Nadien volgde de tweede internationale gastspreker Vince Mercer, die baanbrekend werk heeft verricht met The AIM-Project. Het project werd in 2020 gelanceerd om onder andere herstelgericht te werken met minderjarige zedenplegers. De focus van zijn presentatie lag veelal op hoe we daders en slachtoffers kunnen helpen in plaats van ‘het waarom’ van de feiten. Het project werkt volgens 7 basiselementen: gestructureerde assessments, een geïnformeerde en gestructureerde voorbereiding, het toepassen van een multi methode techniek, theoretische grondslag, gebaseerd op wetenschappelijk onderzoek, bewustwording omtrent en trauma en voldoen aan de best practices. Verder zette hij de theoretische raamwerken en de principes van herstelrecht extra in de verf. Schaamte blijkt een belangrijke factor te zijn, die kan leiden tot de onderdrukking van het empathisch vermogen naar slachtoffers toe. Bovendien vormt het ook een belangrijk remmingsmechanisme voor jonge mensen om deel te nemen aan therapie rond schadelijk seksueel gedrag. Ook hier zijn enkele basisprincipes nodig om herstelgericht te kunnen werken. Denk bijvoorbeeld aan toegankelijkheid, veiligheid, vrijwilligheid, onpartijdigheid, etc.
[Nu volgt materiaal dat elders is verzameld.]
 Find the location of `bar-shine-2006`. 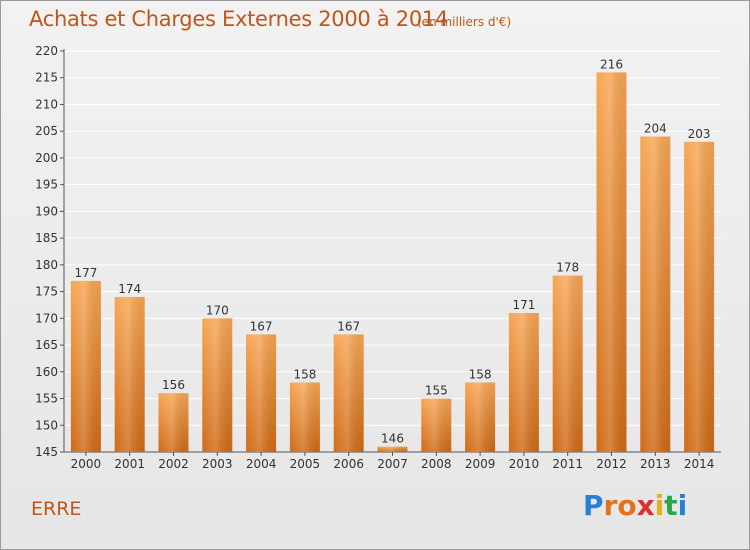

Daarnaast toonde het model dat gebruikt wordt voor de assessment factoren. Het schema bestaat uit 5 domeinen: het gedrag, het slachtoffer, de ouders en zorgdragers, de rest van de omgeving en het bredere professionele netwerk. Bovendien benadrukte Vince Mercer dat ze binnen het project gekozen hebben om de plegers niet op die manier te benoemen, maar eerder als ‘young people that did harmful sexual behaviour’. Hij meende dat dit benadrukt wie schade toebracht en aan wie de schade toekomt. Op die manier wordt het herstelproces reeds in overweging genomen. Verder besprak hij nog de noden van de slachtoffers binnen het herstelproces, zo is het belangrijk een gevoel van veiligheid voor zichzelf en anderen te creëren. De presentatie eindigde met een video van een slachtoffer dat haar proces vertelt en hoe belangrijk ze het vindt om een stem te hebben hierin en hiermee veiligheid kan creëren.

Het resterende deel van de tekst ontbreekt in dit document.